On August 13, 2019, VPC was consulted by an emergency physician at an academic medical center about a man aged 57 years who did not have diabetes and was noted by his wife to have been diaphoretic and agitated the previous day. His symptoms initially resolved after eating lunch but returned later in the day, and he became increasingly agitated. After 12 hours of confusion, he was evaluated in a hospital emergency department, where a basic metabolic panel revealed a blood glucose of 48 mg/dL (normal = 70–100 mg/dL). His mental status returned to baseline following administration of intravenous dextrose and 100 mg of octreotide, a drug that inhibits insulin release and is used as an antidote for recurrent hypoglycemia associated with sulfonylurea toxicity. The man had no known exposure to insulin or other hypoglycemic medications; however, he disclosed recently using V8, an oral male enhancement supplement purchased from a local convenience store in the metropolitan Richmond area. He had been unable to fill his usual prescription for sildenafil (used to treat erectile dysfunction) because of health insurance difficulties and reported ingesting one V8 tablet nightly during August 10–12. The treating physician and poison center suspected sulfonylurea poisoning after a literature review noted a 2009 outbreak of hypoglycemia associated with contaminated counterfeit sildenafil. A sample of the V8 product was collected for testing.

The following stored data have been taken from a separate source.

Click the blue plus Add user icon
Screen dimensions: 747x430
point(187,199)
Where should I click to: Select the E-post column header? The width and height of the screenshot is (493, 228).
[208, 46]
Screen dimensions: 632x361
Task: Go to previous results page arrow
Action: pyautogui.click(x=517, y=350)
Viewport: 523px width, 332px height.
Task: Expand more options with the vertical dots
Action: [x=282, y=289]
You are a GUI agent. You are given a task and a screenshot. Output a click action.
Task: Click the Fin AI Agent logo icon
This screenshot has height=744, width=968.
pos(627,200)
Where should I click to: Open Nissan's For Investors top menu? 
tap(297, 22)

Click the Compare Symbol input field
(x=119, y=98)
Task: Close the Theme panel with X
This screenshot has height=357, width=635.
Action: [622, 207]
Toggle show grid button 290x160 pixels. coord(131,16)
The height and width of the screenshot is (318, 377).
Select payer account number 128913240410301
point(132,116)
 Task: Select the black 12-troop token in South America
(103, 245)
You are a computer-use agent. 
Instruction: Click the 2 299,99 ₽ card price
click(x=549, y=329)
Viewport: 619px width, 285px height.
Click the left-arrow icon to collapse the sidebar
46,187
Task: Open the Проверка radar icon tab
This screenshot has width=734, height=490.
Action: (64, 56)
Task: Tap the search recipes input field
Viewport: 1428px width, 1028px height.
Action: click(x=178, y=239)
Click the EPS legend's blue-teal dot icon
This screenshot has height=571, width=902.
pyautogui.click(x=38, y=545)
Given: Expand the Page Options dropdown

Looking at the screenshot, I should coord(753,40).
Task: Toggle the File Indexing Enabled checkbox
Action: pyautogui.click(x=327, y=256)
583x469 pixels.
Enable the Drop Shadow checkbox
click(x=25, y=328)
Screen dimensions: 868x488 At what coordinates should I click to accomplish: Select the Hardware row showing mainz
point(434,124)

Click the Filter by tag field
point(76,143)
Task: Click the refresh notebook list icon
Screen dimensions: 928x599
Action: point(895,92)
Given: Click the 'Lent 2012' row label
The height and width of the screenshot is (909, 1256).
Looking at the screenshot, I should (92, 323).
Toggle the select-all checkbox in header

On August 22, BRPC was notified about a man aged 50 years in Lynchburg, Virginia, who did not have diabetes and who was diaphoretic, tremulous, and confused. The local emergency medical services team found his blood glucose to be 32 mg/dL, and he received oral glucose. On arrival to the emergency department, his blood glucose level was in the normal range, but hypoglycemia recurred 1 hour later. He was admitted to a hospital, where his overnight blood glucose levels dropped as low as 42 mg/dL despite intravenous infusion of dextrose-containing fluids and frequent dextrose boluses. He required hospitalization for 3 days for recurring episodes of hypoglycemia. The patient reported no use of insulin or other hypoglycemic medications; however, he did disclose recent use of the V8 supplement, purchased from a local service station in Lynchburg. Because of his prolonged hypoglycemia, the poison center hypothesized that the supplement contained a sulfonylurea. Glyburide and sildenafil were detected in the patient’s blood and urine using liquid chromatography quantitative time of flight mass spectrometry (LC-QTOF-MS), and a sample V8 tablet was collected from his personal inventory for testing.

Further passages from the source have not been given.